→ **Tugas yang Diberikan 1**
Menurut teks tentang guru PAI, dua kementerian apa yang disebut sangat dekat dengan Guru PAI?

→ **Teks untuk Ditelaah**
╭──

Maka menjadi penting ke depan, mementingkan dan menyelesaikan persoalan2 di tubuh PAI, 2 persoalan penting yaitu PPG & PPPK.

4. Dualisme Penanganan Guru PAI, Efektikah!?

Dari satu sisi kita sangat bersyukur memiliki dua Kementerian yang sangat dekat dengan Guru PAI, yakni Kemenag dan  Kemendikbud. Banyak program-program Kemendikbud yang diikuti Guru PAI hingga secara karier banyak Guru PAI yang menjabat, sebagai Pengawas Sekolah, Kepala Sekolah, bahkan jadi pejabat struktural.

Begitu juga di Kemenag, banyak yang jadi pengawas, meski sangat terbatas dan adanya prioritas-prioritas tertentu dll.

Kita bersyukur bisa berkiprah di dua lembaga dalam tanda kutip, terlibat dan berada dalam dua naungan lembaga, namun di lapangan, seperti yang telah disampaikan di atas, acap kali guru PAI dioper-oper dalam mengurus sesuatu yang memang menjadi haknya seperti PPG dan ASN PPPK.

Untuk kita ketahui, sampai hari ini masih banyak yang “gagal paham” terkait status Guru PAI, mulai dari tingkat sekolah, dinas, pemda, Kemenag, hingga lembaga dan pejabat negara sekalipun.

╰──

→ **Baris yang Tersedia**

╭──

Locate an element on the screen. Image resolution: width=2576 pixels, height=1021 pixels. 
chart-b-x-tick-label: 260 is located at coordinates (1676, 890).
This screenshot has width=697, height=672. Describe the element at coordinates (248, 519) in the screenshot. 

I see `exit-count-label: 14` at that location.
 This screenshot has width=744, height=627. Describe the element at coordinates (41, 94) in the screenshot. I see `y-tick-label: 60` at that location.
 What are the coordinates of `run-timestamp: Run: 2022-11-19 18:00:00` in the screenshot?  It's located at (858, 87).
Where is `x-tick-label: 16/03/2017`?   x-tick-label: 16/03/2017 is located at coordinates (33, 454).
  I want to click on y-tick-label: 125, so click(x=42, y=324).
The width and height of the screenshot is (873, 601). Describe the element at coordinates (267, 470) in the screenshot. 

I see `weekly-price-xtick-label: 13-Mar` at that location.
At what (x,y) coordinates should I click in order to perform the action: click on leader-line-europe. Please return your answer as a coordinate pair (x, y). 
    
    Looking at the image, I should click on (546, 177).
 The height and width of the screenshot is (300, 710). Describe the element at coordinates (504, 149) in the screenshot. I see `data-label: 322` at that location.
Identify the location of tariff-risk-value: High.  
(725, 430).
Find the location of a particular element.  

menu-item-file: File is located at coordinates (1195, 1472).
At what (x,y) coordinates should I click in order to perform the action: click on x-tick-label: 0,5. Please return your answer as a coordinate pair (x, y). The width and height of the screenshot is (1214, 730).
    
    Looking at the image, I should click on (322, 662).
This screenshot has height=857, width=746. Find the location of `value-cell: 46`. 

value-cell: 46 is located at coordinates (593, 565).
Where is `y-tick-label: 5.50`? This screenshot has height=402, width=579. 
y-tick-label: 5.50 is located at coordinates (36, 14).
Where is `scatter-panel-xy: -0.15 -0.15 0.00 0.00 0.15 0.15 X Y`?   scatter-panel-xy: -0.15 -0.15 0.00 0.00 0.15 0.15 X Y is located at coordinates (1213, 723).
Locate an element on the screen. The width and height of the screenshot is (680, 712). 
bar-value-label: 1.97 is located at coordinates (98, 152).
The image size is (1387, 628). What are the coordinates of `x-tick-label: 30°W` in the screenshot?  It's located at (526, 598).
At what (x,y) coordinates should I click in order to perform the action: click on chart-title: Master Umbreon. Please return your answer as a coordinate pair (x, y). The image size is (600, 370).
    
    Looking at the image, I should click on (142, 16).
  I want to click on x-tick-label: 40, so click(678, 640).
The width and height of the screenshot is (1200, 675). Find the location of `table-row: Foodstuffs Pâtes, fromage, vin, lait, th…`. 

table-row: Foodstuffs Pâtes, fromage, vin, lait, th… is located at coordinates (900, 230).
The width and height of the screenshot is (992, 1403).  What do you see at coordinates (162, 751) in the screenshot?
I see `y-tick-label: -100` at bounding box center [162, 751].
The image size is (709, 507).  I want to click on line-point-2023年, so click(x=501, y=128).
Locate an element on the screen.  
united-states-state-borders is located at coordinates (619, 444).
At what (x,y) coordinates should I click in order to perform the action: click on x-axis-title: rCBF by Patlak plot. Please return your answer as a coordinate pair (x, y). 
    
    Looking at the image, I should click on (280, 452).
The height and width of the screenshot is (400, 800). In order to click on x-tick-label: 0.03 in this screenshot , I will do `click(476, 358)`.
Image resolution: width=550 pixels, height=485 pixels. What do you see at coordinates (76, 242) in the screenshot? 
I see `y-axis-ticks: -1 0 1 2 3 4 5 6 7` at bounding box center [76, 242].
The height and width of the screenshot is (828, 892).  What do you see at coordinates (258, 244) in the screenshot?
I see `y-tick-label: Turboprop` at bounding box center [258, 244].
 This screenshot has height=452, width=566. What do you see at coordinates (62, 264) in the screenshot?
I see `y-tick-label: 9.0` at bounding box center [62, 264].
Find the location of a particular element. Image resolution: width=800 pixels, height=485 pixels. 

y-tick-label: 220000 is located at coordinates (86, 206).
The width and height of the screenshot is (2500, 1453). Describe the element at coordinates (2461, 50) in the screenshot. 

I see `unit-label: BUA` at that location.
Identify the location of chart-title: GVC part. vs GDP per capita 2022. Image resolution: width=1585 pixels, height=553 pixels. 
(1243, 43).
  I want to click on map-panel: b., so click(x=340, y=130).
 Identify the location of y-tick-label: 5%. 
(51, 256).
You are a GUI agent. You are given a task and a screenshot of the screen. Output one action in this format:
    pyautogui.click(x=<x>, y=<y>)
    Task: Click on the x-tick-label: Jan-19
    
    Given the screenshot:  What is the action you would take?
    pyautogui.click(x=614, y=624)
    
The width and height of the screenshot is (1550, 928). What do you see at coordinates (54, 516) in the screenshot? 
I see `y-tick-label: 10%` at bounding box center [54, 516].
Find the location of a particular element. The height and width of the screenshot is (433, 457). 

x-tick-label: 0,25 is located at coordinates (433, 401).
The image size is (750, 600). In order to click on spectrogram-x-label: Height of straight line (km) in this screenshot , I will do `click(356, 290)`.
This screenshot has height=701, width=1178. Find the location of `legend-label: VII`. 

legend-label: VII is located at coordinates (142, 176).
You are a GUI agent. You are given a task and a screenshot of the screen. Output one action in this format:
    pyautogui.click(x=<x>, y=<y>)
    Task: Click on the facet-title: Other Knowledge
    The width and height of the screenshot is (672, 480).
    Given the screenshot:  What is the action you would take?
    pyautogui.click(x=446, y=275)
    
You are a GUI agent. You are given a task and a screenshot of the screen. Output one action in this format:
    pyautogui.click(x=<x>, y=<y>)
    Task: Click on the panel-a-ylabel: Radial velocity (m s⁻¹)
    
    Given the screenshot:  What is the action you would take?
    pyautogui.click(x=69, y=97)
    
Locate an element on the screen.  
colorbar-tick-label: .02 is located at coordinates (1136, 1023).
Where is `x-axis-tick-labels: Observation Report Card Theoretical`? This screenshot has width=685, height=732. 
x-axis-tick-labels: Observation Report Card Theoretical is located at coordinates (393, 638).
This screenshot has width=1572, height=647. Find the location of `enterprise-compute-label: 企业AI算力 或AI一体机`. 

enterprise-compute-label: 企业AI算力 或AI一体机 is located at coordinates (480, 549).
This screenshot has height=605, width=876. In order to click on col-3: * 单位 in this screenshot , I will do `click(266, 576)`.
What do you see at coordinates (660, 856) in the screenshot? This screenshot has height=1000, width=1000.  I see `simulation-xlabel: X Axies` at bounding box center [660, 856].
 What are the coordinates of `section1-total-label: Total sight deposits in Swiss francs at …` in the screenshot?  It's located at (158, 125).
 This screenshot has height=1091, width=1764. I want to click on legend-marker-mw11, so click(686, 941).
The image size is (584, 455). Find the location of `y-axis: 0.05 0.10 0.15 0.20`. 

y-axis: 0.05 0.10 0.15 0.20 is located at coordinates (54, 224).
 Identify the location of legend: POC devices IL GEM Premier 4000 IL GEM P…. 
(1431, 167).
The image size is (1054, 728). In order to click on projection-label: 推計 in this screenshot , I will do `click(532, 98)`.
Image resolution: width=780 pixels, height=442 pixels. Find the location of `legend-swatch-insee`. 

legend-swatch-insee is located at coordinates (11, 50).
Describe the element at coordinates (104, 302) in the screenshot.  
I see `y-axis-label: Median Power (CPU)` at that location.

╰──

→ **Tugas yang Diberikan 2**
Tolong tulis ulang baris-baris data, dari baris yang memuat "What do you see at coordinates (660, 856)" sampai baris yang memuat "y-axis: 0.05 0.10 0.15 0.20 is", sebagai daftar JSON berisi string, satu string untuk setiap baris, tanpa baris kosong.

→ **Jawaban yang Diharapkan 1**
Kemenag dan Kemendikbud.

→ **Jawaban yang Diharapkan 2**
[
  "What do you see at coordinates (660, 856) in the screenshot? This screenshot has height=1000, width=1000.  I see `simulation-xlabel: X Axies` at bounding box center [660, 856].",
  " What are the coordinates of `section1-total-label: Total sight deposits in Swiss francs at …` in the screenshot?  It's located at (158, 125).",
  " This screenshot has height=1091, width=1764. I want to click on legend-marker-mw11, so click(686, 941).",
  "The image size is (584, 455). Find the location of `y-axis: 0.05 0.10 0.15 0.20`. ",
  "y-axis: 0.05 0.10 0.15 0.20 is located at coordinates (54, 224)."
]